Assigned task.
How many lines of these entries hold the string "orange"? Reply with the number alone.

Source records.

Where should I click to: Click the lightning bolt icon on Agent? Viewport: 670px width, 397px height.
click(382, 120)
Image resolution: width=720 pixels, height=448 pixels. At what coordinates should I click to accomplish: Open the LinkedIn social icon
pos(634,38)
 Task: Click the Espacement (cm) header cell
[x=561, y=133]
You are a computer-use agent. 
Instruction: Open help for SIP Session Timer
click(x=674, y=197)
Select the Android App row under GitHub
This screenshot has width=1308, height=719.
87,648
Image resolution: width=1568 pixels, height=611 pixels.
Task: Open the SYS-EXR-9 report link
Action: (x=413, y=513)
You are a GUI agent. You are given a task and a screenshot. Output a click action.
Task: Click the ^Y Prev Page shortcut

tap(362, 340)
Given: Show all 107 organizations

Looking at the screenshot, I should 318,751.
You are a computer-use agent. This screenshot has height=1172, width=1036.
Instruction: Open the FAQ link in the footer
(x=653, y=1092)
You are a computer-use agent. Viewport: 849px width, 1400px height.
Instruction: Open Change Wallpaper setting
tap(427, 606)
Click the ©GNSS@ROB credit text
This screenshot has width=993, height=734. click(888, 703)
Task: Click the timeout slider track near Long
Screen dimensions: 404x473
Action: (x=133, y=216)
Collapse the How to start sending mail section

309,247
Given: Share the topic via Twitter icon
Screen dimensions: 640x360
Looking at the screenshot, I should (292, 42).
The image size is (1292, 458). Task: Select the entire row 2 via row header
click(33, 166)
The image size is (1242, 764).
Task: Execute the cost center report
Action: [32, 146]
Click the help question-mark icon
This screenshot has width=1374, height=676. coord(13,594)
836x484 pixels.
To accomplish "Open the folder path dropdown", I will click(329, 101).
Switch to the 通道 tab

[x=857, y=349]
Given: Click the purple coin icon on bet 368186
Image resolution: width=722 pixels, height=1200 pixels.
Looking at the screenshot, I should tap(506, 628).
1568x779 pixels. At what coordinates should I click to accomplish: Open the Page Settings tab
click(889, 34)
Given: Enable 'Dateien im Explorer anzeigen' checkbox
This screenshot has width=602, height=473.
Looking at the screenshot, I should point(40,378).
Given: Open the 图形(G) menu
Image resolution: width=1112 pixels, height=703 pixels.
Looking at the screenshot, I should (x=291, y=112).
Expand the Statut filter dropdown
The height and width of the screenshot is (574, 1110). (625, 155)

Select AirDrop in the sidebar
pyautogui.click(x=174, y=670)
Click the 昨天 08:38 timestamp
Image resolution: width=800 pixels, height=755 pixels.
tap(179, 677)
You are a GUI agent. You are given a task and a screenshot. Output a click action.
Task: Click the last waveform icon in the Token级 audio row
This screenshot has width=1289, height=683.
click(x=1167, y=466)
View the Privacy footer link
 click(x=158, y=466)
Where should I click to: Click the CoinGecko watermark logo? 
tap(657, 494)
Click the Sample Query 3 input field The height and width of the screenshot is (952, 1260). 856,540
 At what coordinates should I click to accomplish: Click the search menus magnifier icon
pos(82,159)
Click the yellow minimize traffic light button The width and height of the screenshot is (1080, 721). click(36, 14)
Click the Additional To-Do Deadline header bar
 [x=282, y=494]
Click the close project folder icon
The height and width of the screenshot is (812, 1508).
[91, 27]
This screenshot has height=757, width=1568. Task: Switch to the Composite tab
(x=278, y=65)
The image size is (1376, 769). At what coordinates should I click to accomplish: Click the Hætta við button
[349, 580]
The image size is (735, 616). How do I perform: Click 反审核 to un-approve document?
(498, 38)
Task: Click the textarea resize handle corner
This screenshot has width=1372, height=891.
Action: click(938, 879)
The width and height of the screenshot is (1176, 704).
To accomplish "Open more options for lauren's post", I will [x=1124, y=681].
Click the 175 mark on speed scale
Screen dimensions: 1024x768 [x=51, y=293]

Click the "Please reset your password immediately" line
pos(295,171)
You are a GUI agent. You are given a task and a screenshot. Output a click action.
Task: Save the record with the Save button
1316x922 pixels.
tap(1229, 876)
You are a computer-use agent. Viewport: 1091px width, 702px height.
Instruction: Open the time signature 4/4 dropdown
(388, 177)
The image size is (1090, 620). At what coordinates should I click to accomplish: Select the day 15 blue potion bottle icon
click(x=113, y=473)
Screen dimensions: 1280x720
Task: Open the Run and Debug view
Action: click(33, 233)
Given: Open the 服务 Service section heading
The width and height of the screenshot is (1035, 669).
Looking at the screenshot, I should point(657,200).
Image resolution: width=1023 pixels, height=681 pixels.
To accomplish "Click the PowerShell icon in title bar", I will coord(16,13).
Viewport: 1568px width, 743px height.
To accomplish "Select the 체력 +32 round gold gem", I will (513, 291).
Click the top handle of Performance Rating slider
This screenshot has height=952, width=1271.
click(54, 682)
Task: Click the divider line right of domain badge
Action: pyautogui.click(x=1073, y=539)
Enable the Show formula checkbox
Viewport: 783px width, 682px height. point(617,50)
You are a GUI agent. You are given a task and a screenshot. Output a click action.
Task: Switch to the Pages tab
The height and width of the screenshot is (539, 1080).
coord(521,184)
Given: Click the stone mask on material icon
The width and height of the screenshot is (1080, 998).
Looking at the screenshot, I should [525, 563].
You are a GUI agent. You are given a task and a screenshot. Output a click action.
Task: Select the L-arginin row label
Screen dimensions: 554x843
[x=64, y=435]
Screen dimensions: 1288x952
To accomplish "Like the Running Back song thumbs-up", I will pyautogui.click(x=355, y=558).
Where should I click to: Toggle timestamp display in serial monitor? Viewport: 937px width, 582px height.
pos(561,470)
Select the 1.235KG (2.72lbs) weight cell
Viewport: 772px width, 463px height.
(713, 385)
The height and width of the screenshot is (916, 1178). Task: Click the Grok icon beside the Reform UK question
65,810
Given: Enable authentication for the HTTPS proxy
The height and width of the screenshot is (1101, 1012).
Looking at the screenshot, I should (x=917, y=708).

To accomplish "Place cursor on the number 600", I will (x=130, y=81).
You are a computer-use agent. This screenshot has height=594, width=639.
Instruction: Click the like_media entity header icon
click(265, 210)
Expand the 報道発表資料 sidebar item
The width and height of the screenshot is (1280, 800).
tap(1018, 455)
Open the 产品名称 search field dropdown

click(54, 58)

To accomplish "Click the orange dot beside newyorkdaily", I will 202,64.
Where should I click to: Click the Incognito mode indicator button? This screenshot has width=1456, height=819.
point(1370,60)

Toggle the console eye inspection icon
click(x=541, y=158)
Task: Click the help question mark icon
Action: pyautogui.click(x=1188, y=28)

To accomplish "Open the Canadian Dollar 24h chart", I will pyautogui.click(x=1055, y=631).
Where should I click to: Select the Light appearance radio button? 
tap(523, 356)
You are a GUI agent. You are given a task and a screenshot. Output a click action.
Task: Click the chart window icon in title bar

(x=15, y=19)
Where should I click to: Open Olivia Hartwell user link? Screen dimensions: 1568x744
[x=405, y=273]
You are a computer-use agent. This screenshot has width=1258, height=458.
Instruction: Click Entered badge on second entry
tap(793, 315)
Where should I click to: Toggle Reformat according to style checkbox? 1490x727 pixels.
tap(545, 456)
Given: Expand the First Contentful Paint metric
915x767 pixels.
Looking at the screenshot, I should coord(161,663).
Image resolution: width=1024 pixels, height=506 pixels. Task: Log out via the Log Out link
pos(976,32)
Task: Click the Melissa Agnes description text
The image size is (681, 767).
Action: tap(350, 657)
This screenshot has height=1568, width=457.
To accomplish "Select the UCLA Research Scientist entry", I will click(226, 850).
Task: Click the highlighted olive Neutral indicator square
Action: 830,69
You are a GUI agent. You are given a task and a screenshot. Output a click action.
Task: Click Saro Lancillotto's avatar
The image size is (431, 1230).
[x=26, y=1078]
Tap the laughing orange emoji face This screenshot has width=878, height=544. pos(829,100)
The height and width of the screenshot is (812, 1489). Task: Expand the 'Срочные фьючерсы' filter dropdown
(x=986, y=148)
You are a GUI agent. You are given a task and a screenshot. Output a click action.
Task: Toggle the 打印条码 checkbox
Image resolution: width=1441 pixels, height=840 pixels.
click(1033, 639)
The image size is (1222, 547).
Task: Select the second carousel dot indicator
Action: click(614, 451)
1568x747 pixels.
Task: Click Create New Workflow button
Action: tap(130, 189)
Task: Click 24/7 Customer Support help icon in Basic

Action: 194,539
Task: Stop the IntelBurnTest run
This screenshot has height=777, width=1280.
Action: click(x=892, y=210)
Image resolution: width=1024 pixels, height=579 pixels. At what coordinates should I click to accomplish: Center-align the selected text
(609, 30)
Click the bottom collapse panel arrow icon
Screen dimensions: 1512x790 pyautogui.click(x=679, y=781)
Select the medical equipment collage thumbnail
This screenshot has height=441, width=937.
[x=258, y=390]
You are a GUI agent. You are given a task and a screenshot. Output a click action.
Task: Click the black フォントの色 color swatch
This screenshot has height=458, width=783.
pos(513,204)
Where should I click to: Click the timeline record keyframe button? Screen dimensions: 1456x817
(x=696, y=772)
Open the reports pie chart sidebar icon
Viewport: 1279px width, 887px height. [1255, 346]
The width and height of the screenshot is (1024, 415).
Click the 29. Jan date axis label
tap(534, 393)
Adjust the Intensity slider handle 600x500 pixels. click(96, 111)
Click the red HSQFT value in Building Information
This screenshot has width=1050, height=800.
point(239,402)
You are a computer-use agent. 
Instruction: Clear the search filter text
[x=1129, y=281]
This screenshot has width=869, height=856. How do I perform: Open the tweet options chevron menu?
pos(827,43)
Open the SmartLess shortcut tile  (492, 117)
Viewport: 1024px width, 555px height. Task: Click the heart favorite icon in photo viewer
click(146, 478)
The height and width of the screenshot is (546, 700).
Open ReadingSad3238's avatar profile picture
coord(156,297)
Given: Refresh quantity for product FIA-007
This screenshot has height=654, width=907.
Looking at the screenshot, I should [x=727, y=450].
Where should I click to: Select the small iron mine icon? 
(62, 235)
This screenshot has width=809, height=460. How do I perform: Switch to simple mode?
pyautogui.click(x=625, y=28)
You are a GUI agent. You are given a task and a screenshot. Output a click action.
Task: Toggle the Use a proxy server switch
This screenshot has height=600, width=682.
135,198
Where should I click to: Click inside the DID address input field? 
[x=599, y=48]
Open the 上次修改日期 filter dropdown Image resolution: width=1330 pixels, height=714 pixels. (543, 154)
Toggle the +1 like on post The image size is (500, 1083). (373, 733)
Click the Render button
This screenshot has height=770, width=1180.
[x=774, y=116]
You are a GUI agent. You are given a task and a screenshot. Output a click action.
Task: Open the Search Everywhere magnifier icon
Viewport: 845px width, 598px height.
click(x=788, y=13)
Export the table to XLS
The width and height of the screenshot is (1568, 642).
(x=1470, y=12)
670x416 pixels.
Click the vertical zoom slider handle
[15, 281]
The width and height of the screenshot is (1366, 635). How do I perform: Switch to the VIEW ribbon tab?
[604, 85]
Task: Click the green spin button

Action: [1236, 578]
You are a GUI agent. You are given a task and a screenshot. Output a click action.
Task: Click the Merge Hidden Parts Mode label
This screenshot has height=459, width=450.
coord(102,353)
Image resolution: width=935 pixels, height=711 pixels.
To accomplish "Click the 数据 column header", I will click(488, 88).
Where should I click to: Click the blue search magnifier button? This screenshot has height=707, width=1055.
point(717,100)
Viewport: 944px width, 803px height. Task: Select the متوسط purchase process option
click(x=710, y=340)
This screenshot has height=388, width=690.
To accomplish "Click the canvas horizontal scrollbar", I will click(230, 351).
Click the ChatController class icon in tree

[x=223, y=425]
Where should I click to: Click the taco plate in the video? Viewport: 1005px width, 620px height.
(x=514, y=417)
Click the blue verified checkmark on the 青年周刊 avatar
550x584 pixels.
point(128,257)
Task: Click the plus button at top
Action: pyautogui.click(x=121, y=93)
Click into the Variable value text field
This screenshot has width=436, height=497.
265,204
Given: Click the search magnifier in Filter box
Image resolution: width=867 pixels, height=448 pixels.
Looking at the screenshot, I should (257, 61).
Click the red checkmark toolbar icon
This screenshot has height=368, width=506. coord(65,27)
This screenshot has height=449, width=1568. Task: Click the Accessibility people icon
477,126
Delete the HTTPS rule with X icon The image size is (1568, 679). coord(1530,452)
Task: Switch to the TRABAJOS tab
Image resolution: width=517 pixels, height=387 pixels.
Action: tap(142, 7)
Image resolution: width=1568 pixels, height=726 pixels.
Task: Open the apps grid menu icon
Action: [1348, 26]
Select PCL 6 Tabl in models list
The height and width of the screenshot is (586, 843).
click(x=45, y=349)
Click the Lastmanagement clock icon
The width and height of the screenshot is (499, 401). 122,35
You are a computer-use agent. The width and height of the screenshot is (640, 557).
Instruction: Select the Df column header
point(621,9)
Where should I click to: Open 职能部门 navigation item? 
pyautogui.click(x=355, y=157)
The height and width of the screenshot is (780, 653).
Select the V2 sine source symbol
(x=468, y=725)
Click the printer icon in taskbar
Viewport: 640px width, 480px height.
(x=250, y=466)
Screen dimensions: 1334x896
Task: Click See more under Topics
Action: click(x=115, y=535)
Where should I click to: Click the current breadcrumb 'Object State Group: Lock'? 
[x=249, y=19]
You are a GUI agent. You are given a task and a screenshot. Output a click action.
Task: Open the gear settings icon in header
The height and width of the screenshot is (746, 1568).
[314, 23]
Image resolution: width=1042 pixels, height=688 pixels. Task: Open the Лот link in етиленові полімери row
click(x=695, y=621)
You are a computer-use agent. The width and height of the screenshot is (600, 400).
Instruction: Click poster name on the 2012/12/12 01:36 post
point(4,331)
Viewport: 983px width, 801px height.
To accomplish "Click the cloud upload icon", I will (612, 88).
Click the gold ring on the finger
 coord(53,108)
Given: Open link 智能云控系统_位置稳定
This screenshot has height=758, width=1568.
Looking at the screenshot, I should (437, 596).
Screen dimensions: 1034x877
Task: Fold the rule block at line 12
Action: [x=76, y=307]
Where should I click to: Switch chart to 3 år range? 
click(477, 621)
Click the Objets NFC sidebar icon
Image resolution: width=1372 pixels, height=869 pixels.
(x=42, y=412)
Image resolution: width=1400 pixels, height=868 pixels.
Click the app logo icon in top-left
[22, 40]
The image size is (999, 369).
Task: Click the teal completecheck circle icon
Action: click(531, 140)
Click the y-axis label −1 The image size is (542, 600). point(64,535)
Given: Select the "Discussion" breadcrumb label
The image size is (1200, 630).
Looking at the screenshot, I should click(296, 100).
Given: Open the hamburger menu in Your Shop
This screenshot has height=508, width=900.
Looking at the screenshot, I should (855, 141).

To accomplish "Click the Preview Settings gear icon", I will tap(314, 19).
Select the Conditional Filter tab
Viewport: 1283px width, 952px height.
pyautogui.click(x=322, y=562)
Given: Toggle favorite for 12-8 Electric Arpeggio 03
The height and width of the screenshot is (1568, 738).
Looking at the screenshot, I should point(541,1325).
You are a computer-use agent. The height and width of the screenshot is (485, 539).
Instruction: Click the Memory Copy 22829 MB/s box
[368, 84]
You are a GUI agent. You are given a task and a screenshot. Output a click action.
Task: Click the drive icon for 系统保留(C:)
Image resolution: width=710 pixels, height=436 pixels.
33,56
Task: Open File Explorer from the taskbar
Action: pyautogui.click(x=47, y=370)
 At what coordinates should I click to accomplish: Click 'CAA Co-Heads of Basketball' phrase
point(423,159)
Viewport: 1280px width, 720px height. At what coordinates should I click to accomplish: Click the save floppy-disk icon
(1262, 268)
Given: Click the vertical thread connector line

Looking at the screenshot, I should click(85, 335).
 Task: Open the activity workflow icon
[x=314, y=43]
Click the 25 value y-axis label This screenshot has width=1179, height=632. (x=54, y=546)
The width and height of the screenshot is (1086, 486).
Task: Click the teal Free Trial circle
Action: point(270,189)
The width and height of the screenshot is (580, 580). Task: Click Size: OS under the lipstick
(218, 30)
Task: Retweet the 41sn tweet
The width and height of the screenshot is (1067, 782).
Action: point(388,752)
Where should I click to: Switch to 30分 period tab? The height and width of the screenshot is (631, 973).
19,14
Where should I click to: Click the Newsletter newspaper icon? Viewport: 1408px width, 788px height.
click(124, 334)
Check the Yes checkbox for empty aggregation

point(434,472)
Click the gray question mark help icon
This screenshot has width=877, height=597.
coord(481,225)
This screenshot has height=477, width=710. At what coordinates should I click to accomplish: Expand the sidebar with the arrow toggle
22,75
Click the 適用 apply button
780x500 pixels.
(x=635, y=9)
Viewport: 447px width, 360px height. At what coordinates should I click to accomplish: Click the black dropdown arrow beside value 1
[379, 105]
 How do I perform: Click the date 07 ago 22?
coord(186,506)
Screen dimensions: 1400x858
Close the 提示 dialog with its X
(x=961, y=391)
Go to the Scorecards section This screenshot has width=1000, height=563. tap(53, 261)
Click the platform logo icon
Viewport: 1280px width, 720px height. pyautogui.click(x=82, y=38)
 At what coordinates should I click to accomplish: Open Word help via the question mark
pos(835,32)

Written answer.
2